# [EXCERPTED DATA]
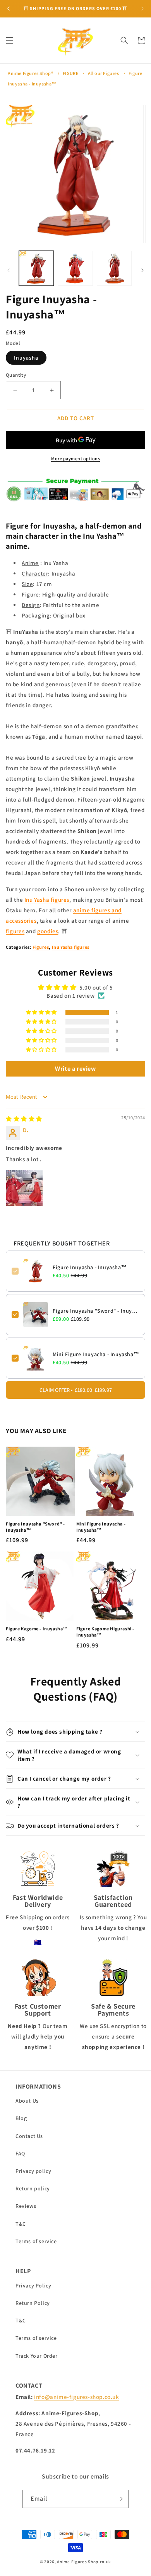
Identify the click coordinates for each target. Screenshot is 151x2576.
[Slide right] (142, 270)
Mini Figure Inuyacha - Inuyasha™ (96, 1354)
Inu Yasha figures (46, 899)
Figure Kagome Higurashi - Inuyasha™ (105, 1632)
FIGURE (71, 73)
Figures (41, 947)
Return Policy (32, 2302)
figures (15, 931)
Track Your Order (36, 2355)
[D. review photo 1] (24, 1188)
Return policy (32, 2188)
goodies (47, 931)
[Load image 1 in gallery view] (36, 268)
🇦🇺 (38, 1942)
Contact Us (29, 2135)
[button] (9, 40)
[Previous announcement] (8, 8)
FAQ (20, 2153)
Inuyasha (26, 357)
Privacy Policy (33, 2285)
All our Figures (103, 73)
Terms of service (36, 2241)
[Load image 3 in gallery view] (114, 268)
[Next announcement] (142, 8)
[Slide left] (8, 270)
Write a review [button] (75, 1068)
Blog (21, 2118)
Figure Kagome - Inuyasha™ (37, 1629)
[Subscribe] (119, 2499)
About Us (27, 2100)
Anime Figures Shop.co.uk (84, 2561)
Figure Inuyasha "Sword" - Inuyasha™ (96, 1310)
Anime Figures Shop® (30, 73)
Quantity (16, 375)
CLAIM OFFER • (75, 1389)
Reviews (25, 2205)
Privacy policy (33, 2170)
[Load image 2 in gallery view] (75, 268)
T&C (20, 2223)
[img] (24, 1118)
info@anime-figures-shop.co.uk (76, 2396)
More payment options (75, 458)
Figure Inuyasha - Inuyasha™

# [ACTIVITY]
Only lines with the word "image" count here; copy every one from the records.

# [RESPONSE FOR THIS EXERCISE]
[Load image 1 in gallery view] (36, 268)
[Load image 3 in gallery view] (114, 268)
[Load image 2 in gallery view] (75, 268)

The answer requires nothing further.